**Action item**
Each record has to be returned exactly as it appears.

**Task inputs**
※

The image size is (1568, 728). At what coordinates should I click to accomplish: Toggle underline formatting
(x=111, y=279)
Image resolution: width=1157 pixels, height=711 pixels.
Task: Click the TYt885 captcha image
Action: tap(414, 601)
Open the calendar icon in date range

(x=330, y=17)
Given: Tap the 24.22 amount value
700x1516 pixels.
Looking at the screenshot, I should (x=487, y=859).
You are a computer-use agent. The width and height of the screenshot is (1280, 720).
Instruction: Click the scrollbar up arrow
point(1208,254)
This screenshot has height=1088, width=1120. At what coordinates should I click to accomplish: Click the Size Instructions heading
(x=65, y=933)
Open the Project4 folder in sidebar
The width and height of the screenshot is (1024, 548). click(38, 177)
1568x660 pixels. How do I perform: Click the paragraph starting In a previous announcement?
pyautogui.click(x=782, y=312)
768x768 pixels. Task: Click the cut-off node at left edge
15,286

※

**Answer space**
The image size is (1568, 728). At what coordinates should I click to accomplish: Toggle underline formatting
(x=111, y=279)
Image resolution: width=1157 pixels, height=711 pixels.
Task: Click the TYt885 captcha image
Action: tap(414, 601)
Open the calendar icon in date range

(x=330, y=17)
Given: Tap the 24.22 amount value
700x1516 pixels.
Looking at the screenshot, I should (x=487, y=859).
You are a computer-use agent. The width and height of the screenshot is (1280, 720).
Instruction: Click the scrollbar up arrow
point(1208,254)
This screenshot has height=1088, width=1120. At what coordinates should I click to accomplish: Click the Size Instructions heading
(x=65, y=933)
Open the Project4 folder in sidebar
The width and height of the screenshot is (1024, 548). click(38, 177)
1568x660 pixels. How do I perform: Click the paragraph starting In a previous announcement?
pyautogui.click(x=782, y=312)
768x768 pixels. Task: Click the cut-off node at left edge
15,286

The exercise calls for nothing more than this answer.